Not sure what the correct term is - growing up, they were called switches. But, anyway…
I have some manual switches w/ the big black chunk of plastic on the side for controlling the switch. I want to remove that chunk for aesthetic reasons. Is it meant to be removed easily, or will I need to take the dremel tool to it?
Depends a lot on the manufacturer. I believe most turnout actuators can be removed, sometimes by unscrewing from below the turnout, sometimes by carefully prying the actuator away from the turnout (it’s held on by plastic tabs).
Take a very close look at your turnout. You should be able to tell how the actuator is held in place. One clue to look for underneath is if any ties extend to the actuator. If they do, they’re probably molded as one piece with the actuator mechanism on top of the extended ties. If that’s the case, it’s Dremel time!
Post a picture if possible. That’ll give us more information and get you better suggestions.

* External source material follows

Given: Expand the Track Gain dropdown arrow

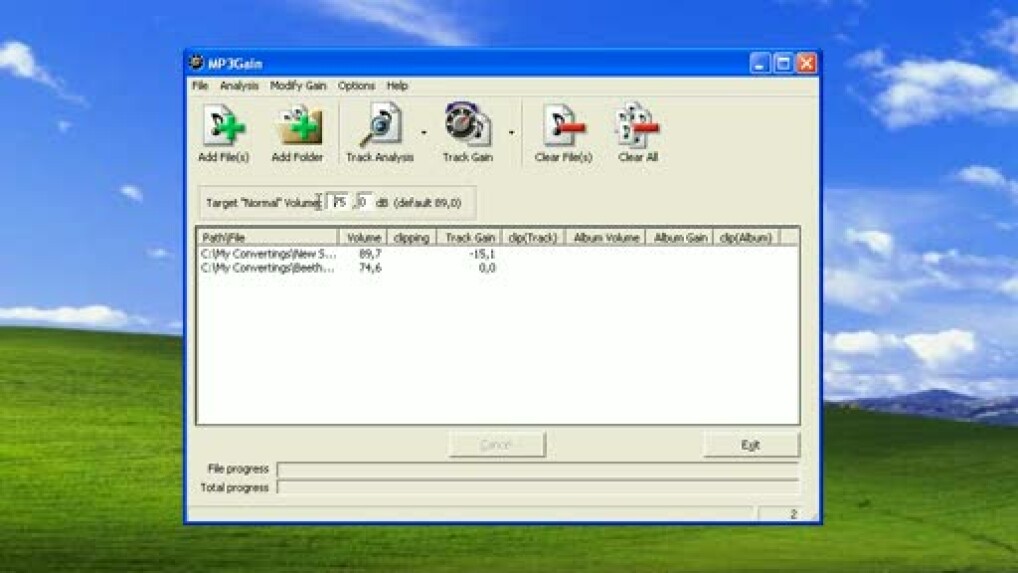Looking at the screenshot, I should (512, 132).
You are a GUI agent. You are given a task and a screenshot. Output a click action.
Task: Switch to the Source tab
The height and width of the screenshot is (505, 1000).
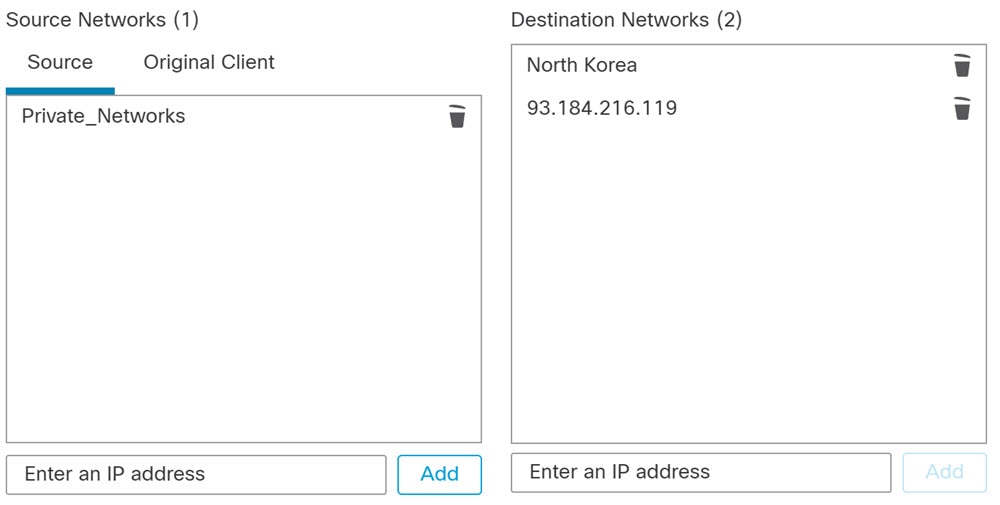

If I am not mistaken on some of the newer Atlas Snap switches they are just clipped in so to speak. Just take a small flat blade screw driver and pry up gently on the switch machine pushing outward depending on how you have them held down if their just held in with track nails pull them up and remove them if you glued them down and have glue on the bottom of that big ugly clunky switch machine your in for a bit of a problem. More then likely your break them before getting the part to come off.

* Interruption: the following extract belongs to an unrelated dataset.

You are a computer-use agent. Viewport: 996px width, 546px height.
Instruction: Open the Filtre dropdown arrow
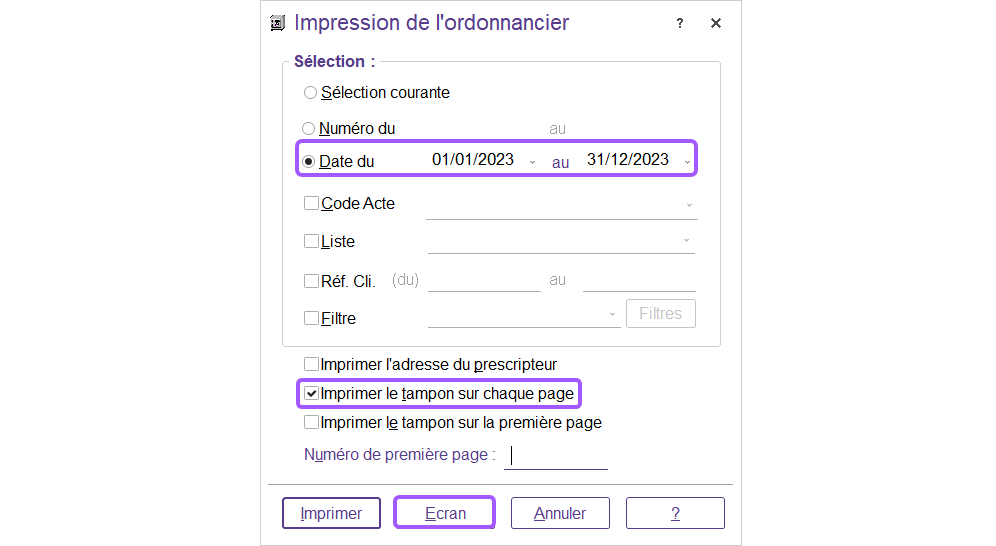tap(612, 315)
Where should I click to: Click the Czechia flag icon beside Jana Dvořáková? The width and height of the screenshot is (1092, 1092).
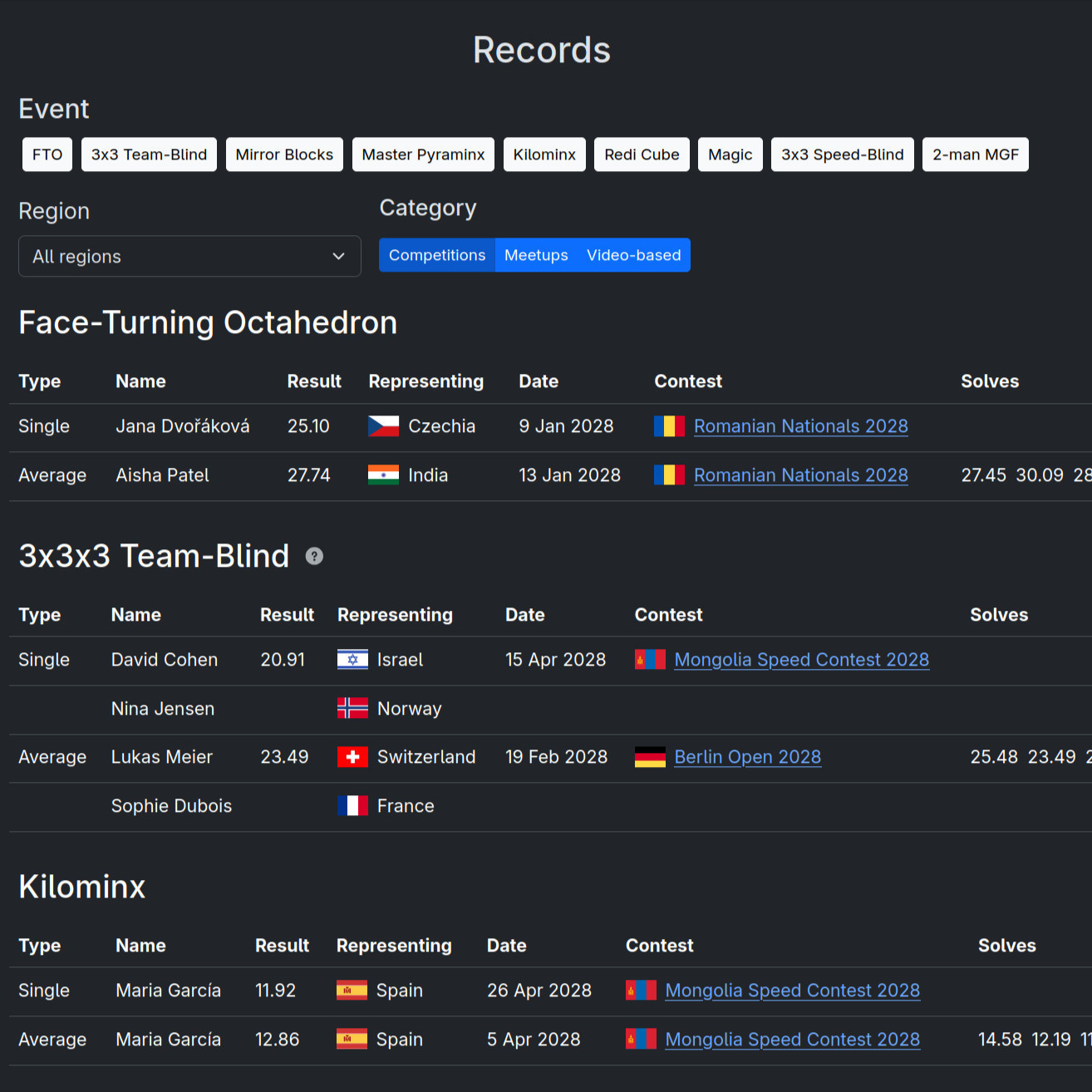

As I recall, Atlas switch machines are usually screwed on from the bottom. If you turn the switch over you would see 2 small machine screws on the side of the switch machine holding it onto the side of the switch. Un do the screws and it comes right off.
If I recall, the way they are normally installed is to angle the throw bar end of the machine in first and engage the little tab that inserts into the hole in the throwbar. The single tab on the machine will start to engage the mating tab on the switch. Then swing the opposite end of the machine into position until the double tabs on the machine engage the mating tab on the switch. (This is all done easiest with the parts on a flat surface.) To remove the machine, you pry with a flat bladed object between the machine and the switch and move the machine sideways, bacically reversing the installation process.

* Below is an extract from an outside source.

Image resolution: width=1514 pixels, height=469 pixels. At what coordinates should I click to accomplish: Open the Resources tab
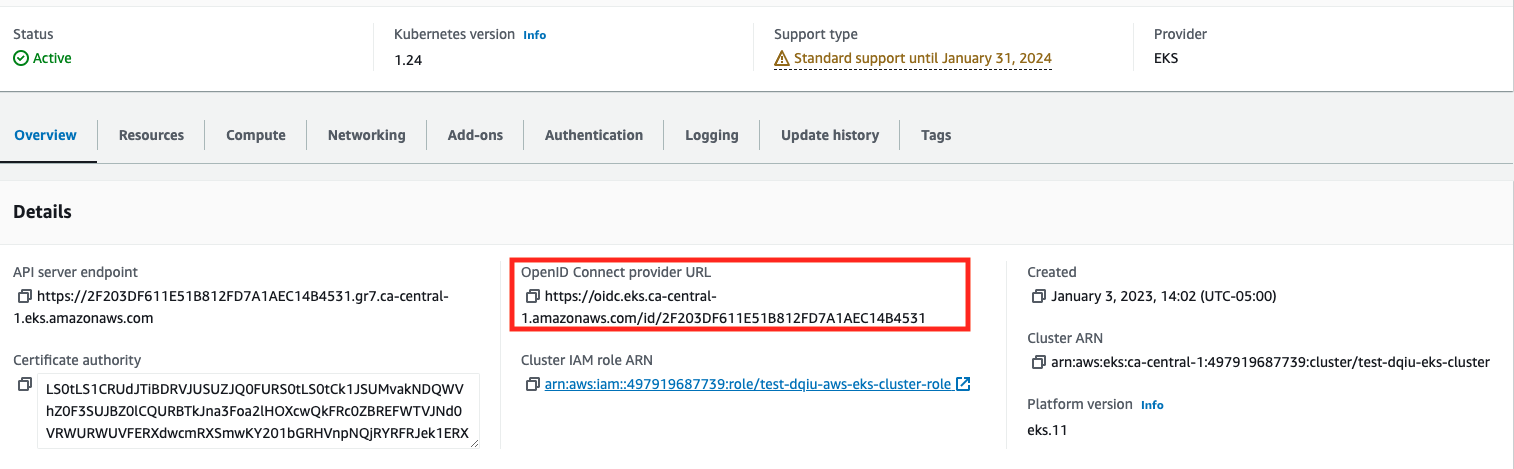(151, 135)
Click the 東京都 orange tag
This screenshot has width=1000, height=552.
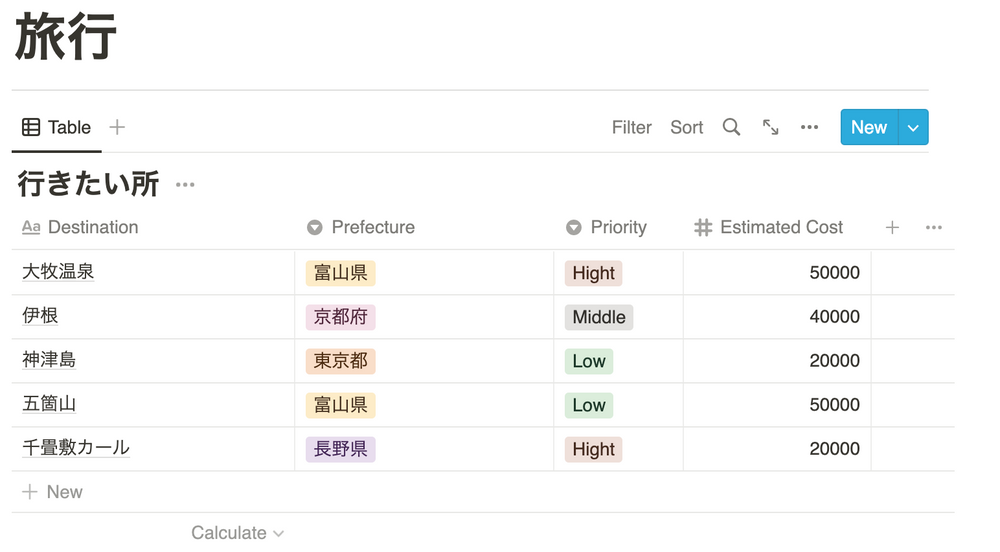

You’ll note from the link picture that there are two screw holes. The machine will normally stay attached without these screws. But if the screws have been installed, you will need to remove them. If you look at the bottom of the assembly, you will see two nuts in a counter-bored holes. These will probably drop out when you remove the screws, so don’t take the parts apart if you are working over a reactor vessel or other location where foreign objects could be detrimental.
Followup question - am I losing anything by removing the control mechanism? I hate the look of them, but if manually moving the rails by hand will cause problems, I may decide to keep them.
If you remove the mechanism, there will be nothing to hold the points (the moving rails) against the stock rails. This may or may not cause an electrical discontinuity depending upon how the Atlas switches are internally wired, but will almost certainly cause a derailment if the points move out of position and a train enters from the point (moving rail) end.
You will need some sort of mechanism to hold the points in position. Caboose Hobbies makes one type of mechanism that sort of resembles a hand throw.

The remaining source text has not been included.